18:44 Écrit par Anouchka dans Tchi Tchah | Lien permanent | Commentaires (0) | Tags : blabla de fille, médias

mercredi, 27 mai 2015

Mai, 27e jour

Le sud-ouest
Nous avons transhumé, encore eu des cadeaux pour l’Asticot qui lui a été absolument perturbé par le changement :(((((, je suis encore plus crevée qu’avant le départ, j’ai vu Poto et sa jambe de bois, et ramené de la bouffe de qualitay puisque apparemment il n’y a que dans le SFE que l’on trouve des produits locaux, bons, et qui ne coûtent pas un rein.

La ruine
Nous avons aussi ramené une nouvelle poussette, un bel investissement nécessaire pour l’Asticot mais qui fait néanmoins bien mal au cul.

Foutage de gueule
J’ai un petit peu l’impression que Pol se moque de moi : à la fin de ton congé mater tu dois te réinscrire (comme ça les chiffres du chômage sont en hausse lol), sauf que tu reçois par la suite un joli dossier que tu dois remplir, dossier qui est l’exacte réplique de celui qui t’as pris un temps infini à faire sur internet (il faut jeter le webmaster dans un feu avec un poids attaché au pied), mais avec des PIÈGES, c'est-à-dire des fautes / inexactitudes qu’on se demande bien comment elles sont arrivées là.
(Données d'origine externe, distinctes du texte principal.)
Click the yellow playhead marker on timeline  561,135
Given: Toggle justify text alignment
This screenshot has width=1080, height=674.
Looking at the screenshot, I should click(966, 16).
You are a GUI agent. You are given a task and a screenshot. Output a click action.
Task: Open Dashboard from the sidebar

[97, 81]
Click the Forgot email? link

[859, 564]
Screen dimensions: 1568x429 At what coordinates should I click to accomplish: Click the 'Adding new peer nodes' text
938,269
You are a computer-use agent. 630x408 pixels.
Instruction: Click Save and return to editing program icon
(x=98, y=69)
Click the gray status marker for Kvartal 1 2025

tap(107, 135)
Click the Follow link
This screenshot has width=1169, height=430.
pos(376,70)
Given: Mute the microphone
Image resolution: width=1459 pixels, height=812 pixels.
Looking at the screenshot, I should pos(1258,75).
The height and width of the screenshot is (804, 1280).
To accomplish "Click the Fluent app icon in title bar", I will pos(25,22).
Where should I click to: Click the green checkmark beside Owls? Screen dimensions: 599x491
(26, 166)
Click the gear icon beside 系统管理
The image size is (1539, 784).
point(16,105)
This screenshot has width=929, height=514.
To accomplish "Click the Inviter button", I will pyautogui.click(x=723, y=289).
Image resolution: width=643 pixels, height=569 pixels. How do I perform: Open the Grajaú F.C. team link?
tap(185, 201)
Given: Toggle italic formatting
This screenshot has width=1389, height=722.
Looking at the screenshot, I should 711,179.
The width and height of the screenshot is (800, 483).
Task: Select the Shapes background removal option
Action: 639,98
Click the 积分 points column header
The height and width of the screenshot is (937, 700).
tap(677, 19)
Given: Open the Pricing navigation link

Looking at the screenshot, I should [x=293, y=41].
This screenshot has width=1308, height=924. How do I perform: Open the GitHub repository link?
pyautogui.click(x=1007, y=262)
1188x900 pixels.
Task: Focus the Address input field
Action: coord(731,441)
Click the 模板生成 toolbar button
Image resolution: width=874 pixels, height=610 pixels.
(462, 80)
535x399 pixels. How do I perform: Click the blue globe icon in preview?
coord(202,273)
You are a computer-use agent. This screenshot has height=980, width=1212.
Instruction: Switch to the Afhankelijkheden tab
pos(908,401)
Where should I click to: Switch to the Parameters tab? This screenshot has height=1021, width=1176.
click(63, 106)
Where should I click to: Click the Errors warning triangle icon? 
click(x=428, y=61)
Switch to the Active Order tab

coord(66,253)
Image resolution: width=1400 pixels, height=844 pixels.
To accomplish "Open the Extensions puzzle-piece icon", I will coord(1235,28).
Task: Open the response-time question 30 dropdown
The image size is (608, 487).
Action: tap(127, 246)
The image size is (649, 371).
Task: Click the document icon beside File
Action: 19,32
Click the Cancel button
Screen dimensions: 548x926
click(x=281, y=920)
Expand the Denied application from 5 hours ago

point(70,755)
Ensuite tu dois fournir 50.000 justificatifs (16 pages précisément, j’ai compté), je te jure plus jamais de ma vie je bosserai dans du papier tellement ça me fait vomir à présent.

Bravo le veau !
J’ai fait teinter les vitres de la Titine, et depuis je ne peste plus contre ce p*tain de film électrostatique de m*rde qui se décollait pendant la nuit – le fourbe. Ceci étant, les voitures de prêt c’est bien, les chars d’assaut qui n’ont aucune reprise et qui galèrent dans les montées, ça l’est beaucoup moins.

Planning surchargé
J’ai pris rendez-vous chez le kiné, chez le dentiste, chez l’ORL, pour mon écho, j’ai appelé l’aquagym pour me réinscrire, relancé la crèche ; ne reste plus que l’ostéo et on sera bon.

Auto-évaluation
Et zéro motivation surtout. J’ai donc commencé la rééduc hahaha des exercices à faire chez soi hahahaha mourir. Comme à l’école lorsqu’on te donnait des devoirs à faire, et que tu attendais la veille voire le jour J pour les faire (coucou Cracotte). Il a même fallu que j’achète un ballon.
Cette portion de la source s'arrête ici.